Compare the above quote from the First Truth to the completely different level of thought in The Second Truth which discusses why pleasure and delight is suffering. The following passage is one of ten almost identical passages in the Second Truth, which examine the Aggregates and their relationship to the six sense bases in precise logical detail.
"The rolling in thoughts of visible objects in the world [of mind and matter] is enticing and pleasurable; there this craving arises and gets established. The rolling in thoughts of sounds … is enticing and pleasurable; there this craving arises and gets established. The rolling in thoughts of smells … is enticing and pleasurable; there this craving arises and gets established. The rolling in thoughts of tastes … is enticing and pleasurable; there this craving arises and gets established. The rolling in thoughts of touch … is enticing and pleasurable; there this craving arises and gets established. The rolling in thoughts of mind objects, mental contents in the world [of mind and matter] is enticing and pleasurable; there this craving arises and gets established."
But – the First Truth hasn't finished yet!Following the dictionary definitions, there is a section which attempts to give an emotional content:
And then so on, through all the instances of sickness, death, sorrow, lamentation, pain, grief and distress... it is suffering merely to read it !... until we get to THIS ONE BIT OF LIGHT IN THE DARKNESS:
"And how, monks, in short, is clinging to the five aggregates suffering? It is as follows – clinging to the aggregate of matter is suffering, clinging to the aggregate of sensation is suffering, clinging to the aggregate of perception is suffering, clinging to the aggregate of reaction is suffering, clinging to the aggregate of consciousness is suffering. This, monks, in short, is called suffering because of clinging to these five aggregates."

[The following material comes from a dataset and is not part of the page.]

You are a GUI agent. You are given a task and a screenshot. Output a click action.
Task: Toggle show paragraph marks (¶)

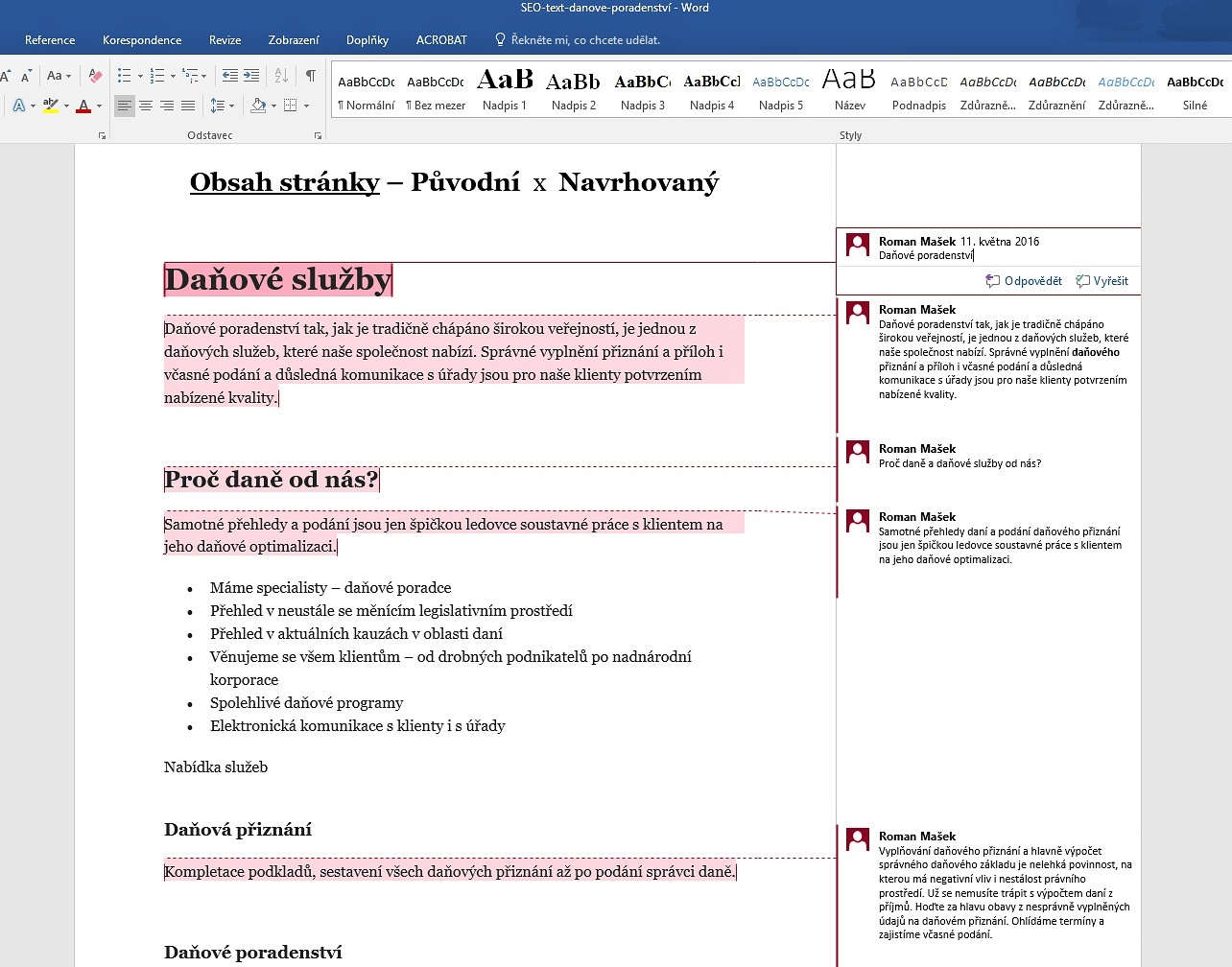310,76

We would be lost without the aggregates... and even this section is COMPLETELY CONFUSING because the aggregates are presented only in the context of "the aggregates of clinging" and so the text is inextricably dominated by the idea of clinging.

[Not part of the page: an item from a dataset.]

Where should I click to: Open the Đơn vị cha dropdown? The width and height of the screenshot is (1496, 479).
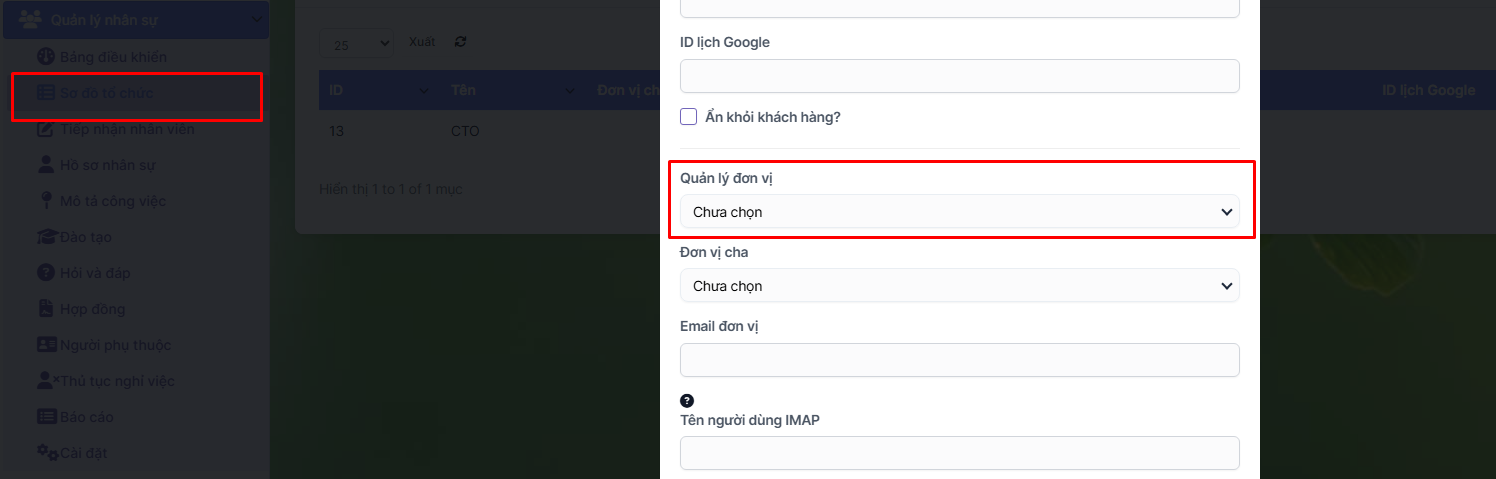[x=959, y=286]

As i discuss in Buddhism, Dukkha, and Repetitions
The Five Aggregates are defined only in terms of "the Five Aggregates of Clinging". 'Clinging' severely limits their interpretation and their potential as a universal theory.
Attachments, especially extreme attachments like clinging, are just one of the possible consequences of the repetitions.
Please see the Aggregates to clarify this new idea which Buddha had. The words for such phenomena didn't exist in those times.
In closing, it must be mentioned that mixed among all of the different forms of Buddhism, are Buddhists of great faith, treating others with something deeper than respect, satisfied to embrace the ancient texts as divine. And this faith alone can overcome many obstacles.